Uno de los principales efectos se refleja en el gasto de las familias. Aunque la mayoría de las viviendas cuenta con acceso a agua entubada, la Encuesta Nacional de Ingresos y Gastos de los Hogares (ENIGH) indica que 33.5% de los hogares, equivalente a más de 11.5 millones de viviendas, no recibe suministro diario, situación que obliga a muchas personas a depender del tandeo o enfrentar periodos de desabasto.
Ante esta situación, numerosas familias recurren a la contratación de pipas de agua o a la compra de agua embotellada, lo que representa un gasto adicional.

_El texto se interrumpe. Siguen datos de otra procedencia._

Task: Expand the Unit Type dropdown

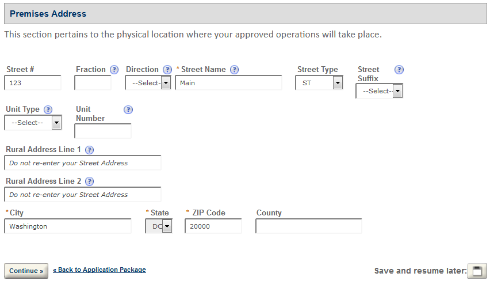Action: [x=33, y=123]
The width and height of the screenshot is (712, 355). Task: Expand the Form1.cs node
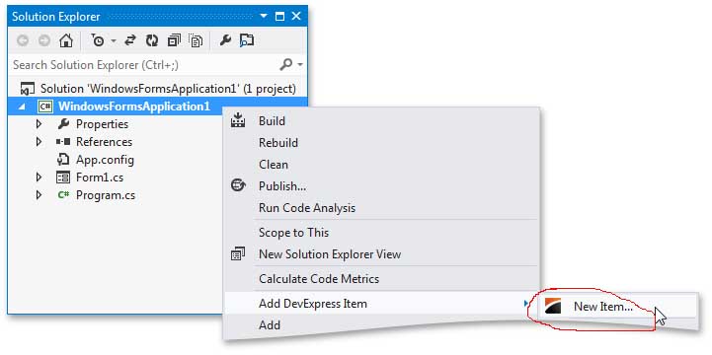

De acuerdo con los datos presentados, los hogares con menores ingresos pueden destinar hasta 10% de sus percepciones mensuales para garantizar el acceso al agua, mientras que quienes tienen mayor capacidad económica cuentan con infraestructura como cisternas y sistemas de filtración.
Fugas e infraestructura generan pérdidas millonarias
La problemática también representa un reto para los organismos operadores y los gobiernos locales. La Conagua estima que cerca del 40% del agua potable destinada al abastecimiento público se pierde por fugas en redes de distribución con infraestructura deteriorada.
Por su parte, las Cuentas Económicas y Ecológicas del Inegi señalan que el costo económico asociado al agotamiento del agua subterránea y a la degradación del recurso superficial ascendió a 102 mil 029.4 millones de pesos, equivalente al 0.32% del Producto Interno Bruto (PIB) nacional en un ejercicio fiscal.
En cuanto al uso del recurso, la Conagua reporta que el 76% del volumen concesionado para uso consuntivo corresponde al sector agrícola, mientras que 14.9% se destina al abastecimiento público y 4.6% a la industria autoabastecida.
Las cifras oficiales indican que la disponibilidad de agua enfrenta presiones derivadas tanto de factores climáticos como de las condiciones de infraestructura y gestión, lo que plantea la necesidad de fortalecer las inversiones en rehabilitación de redes y saneamiento.